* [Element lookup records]
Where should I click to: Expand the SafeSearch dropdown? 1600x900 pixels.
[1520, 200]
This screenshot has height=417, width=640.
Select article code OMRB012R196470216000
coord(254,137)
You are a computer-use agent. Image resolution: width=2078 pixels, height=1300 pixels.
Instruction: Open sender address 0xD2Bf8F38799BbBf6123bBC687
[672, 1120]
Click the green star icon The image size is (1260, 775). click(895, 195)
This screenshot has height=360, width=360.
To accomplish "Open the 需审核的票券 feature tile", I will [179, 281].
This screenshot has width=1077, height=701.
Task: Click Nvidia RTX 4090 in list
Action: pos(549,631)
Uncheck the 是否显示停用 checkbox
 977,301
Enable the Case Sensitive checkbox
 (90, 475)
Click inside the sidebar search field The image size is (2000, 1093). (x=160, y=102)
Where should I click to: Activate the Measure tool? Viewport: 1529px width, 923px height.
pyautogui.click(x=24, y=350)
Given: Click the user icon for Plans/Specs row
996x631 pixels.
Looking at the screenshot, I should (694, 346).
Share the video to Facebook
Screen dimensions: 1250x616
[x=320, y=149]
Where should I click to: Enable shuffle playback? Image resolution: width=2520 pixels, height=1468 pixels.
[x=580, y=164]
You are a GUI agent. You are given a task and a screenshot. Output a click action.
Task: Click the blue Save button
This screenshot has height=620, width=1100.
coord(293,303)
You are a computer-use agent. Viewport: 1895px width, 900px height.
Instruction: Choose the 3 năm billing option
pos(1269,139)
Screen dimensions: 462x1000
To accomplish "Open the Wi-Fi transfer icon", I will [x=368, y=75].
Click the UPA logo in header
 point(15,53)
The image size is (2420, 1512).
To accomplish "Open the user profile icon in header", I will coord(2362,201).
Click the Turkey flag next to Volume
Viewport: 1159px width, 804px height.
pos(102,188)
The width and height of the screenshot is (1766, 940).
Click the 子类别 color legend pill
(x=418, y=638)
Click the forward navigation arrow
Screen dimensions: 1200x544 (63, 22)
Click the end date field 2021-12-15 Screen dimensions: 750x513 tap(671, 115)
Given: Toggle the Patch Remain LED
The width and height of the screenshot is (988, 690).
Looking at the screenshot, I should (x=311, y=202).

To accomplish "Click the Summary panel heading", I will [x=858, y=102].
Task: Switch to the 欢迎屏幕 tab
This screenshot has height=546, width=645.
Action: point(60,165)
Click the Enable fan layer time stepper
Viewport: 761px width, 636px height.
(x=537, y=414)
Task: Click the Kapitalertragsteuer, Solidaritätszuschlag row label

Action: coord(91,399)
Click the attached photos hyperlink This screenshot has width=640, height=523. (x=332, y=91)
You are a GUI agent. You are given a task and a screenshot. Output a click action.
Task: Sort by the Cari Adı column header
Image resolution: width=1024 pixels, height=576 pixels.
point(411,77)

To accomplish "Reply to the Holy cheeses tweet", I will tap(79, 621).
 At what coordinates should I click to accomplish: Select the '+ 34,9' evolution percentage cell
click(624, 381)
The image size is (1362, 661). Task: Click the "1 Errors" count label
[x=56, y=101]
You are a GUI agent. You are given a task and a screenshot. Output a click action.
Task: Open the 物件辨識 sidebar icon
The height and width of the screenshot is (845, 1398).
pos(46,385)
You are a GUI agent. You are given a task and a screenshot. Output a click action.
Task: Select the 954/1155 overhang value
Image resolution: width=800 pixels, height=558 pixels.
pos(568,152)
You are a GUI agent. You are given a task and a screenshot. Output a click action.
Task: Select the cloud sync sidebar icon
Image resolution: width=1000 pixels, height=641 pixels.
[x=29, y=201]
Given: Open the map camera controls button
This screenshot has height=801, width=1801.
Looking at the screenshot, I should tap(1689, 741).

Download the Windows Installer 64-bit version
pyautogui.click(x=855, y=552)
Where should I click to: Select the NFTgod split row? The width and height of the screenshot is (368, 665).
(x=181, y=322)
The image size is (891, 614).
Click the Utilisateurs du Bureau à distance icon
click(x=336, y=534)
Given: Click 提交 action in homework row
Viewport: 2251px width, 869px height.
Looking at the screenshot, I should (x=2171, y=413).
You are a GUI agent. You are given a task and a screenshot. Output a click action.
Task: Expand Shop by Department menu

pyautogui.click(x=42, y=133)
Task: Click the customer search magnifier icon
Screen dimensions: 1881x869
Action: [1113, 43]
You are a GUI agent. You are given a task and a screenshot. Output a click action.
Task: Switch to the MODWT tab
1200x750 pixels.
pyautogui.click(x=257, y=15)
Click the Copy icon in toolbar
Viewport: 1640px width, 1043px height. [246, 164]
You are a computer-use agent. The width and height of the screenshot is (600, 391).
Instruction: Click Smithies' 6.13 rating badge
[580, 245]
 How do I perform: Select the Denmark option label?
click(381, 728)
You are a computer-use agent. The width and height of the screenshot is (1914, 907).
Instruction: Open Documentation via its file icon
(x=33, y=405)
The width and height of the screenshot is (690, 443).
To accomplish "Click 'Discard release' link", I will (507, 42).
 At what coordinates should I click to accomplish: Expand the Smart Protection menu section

* [WORK INSTRUCTIONS] Rewrite the lines above as a numbered list, omitting any blank lines.

* [IN RESPONSE]
1. Where should I click to: Expand the SafeSearch dropdown? 1600x900 pixels.
2. [1520, 200]
3. This screenshot has height=417, width=640.
4. Select article code OMRB012R196470216000
5. coord(254,137)
6. You are a computer-use agent. Image resolution: width=2078 pixels, height=1300 pixels.
7. Instruction: Open sender address 0xD2Bf8F38799BbBf6123bBC687
8. [672, 1120]
9. Click the green star icon The image size is (1260, 775). click(895, 195)
10. This screenshot has height=360, width=360.
11. To accomplish "Open the 需审核的票券 feature tile", I will [179, 281].
12. This screenshot has width=1077, height=701.
13. Task: Click Nvidia RTX 4090 in list
14. Action: pos(549,631)
15. Uncheck the 是否显示停用 checkbox
16.  977,301
17. Enable the Case Sensitive checkbox
18.  (90, 475)
19. Click inside the sidebar search field The image size is (2000, 1093). (x=160, y=102)
20. Where should I click to: Activate the Measure tool? Viewport: 1529px width, 923px height.
21. pyautogui.click(x=24, y=350)
22. Given: Click the user icon for Plans/Specs row
23. 996x631 pixels.
24. Looking at the screenshot, I should (694, 346).
25. Share the video to Facebook
26. Screen dimensions: 1250x616
27. [x=320, y=149]
28. Where should I click to: Enable shuffle playback? Image resolution: width=2520 pixels, height=1468 pixels.
29. [x=580, y=164]
30. You are a GUI agent. You are given a task and a screenshot. Output a click action.
31. Task: Click the blue Save button
32. This screenshot has height=620, width=1100.
33. coord(293,303)
34. You are a computer-use agent. Viewport: 1895px width, 900px height.
35. Instruction: Choose the 3 năm billing option
36. pos(1269,139)
37. Screen dimensions: 462x1000
38. To accomplish "Open the Wi-Fi transfer icon", I will [x=368, y=75].
39. Click the UPA logo in header
40.  point(15,53)
41. The image size is (2420, 1512).
42. To accomplish "Open the user profile icon in header", I will coord(2362,201).
43. Click the Turkey flag next to Volume
44. Viewport: 1159px width, 804px height.
45. pos(102,188)
46. The width and height of the screenshot is (1766, 940).
47. Click the 子类别 color legend pill
48. (x=418, y=638)
49. Click the forward navigation arrow
50. Screen dimensions: 1200x544 (63, 22)
51. Click the end date field 2021-12-15 Screen dimensions: 750x513 tap(671, 115)
52. Given: Toggle the Patch Remain LED
53. The width and height of the screenshot is (988, 690).
54. Looking at the screenshot, I should (x=311, y=202).
55. To accomplish "Click the Summary panel heading", I will [x=858, y=102].
56. Task: Switch to the 欢迎屏幕 tab
57. This screenshot has height=546, width=645.
58. Action: point(60,165)
59. Click the Enable fan layer time stepper
60. Viewport: 761px width, 636px height.
61. (x=537, y=414)
62. Task: Click the Kapitalertragsteuer, Solidaritätszuschlag row label
63. Action: coord(91,399)
64. Click the attached photos hyperlink This screenshot has width=640, height=523. (x=332, y=91)
65. You are a GUI agent. You are given a task and a screenshot. Output a click action.
66. Task: Sort by the Cari Adı column header
67. Image resolution: width=1024 pixels, height=576 pixels.
68. point(411,77)
69. To accomplish "Reply to the Holy cheeses tweet", I will tap(79, 621).
70.  At what coordinates should I click to accomplish: Select the '+ 34,9' evolution percentage cell
71. click(624, 381)
72. The image size is (1362, 661). Task: Click the "1 Errors" count label
73. [x=56, y=101]
74. You are a GUI agent. You are given a task and a screenshot. Output a click action.
75. Task: Open the 物件辨識 sidebar icon
76. The height and width of the screenshot is (845, 1398).
77. pos(46,385)
78. You are a GUI agent. You are given a task and a screenshot. Output a click action.
79. Task: Select the 954/1155 overhang value
80. Image resolution: width=800 pixels, height=558 pixels.
81. pos(568,152)
82. You are a GUI agent. You are given a task and a screenshot. Output a click action.
83. Task: Select the cloud sync sidebar icon
84. Image resolution: width=1000 pixels, height=641 pixels.
85. [x=29, y=201]
86. Given: Open the map camera controls button
87. This screenshot has height=801, width=1801.
88. Looking at the screenshot, I should tap(1689, 741).
89. Download the Windows Installer 64-bit version
90. pyautogui.click(x=855, y=552)
91. Where should I click to: Select the NFTgod split row? The width and height of the screenshot is (368, 665).
92. (x=181, y=322)
93. The image size is (891, 614).
94. Click the Utilisateurs du Bureau à distance icon
95. click(x=336, y=534)
96. Given: Click 提交 action in homework row
97. Viewport: 2251px width, 869px height.
98. Looking at the screenshot, I should (x=2171, y=413).
99. You are a GUI agent. You are given a task and a screenshot. Output a click action.
100. Task: Expand Shop by Department menu
101. pyautogui.click(x=42, y=133)
102. Task: Click the customer search magnifier icon
103. Screen dimensions: 1881x869
104. Action: [1113, 43]
105. You are a GUI agent. You are given a task and a screenshot. Output a click action.
106. Task: Switch to the MODWT tab
107. 1200x750 pixels.
108. pyautogui.click(x=257, y=15)
109. Click the Copy icon in toolbar
110. Viewport: 1640px width, 1043px height. [246, 164]
111. You are a computer-use agent. The width and height of the screenshot is (600, 391).
112. Instruction: Click Smithies' 6.13 rating badge
113. [580, 245]
114.  How do I perform: Select the Denmark option label?
115. click(381, 728)
116. You are a computer-use agent. The width and height of the screenshot is (1914, 907).
117. Instruction: Open Documentation via its file icon
118. (x=33, y=405)
119. The width and height of the screenshot is (690, 443).
120. To accomplish "Click 'Discard release' link", I will (507, 42).
121.  At what coordinates should I click to accomplish: Expand the Smart Protection menu section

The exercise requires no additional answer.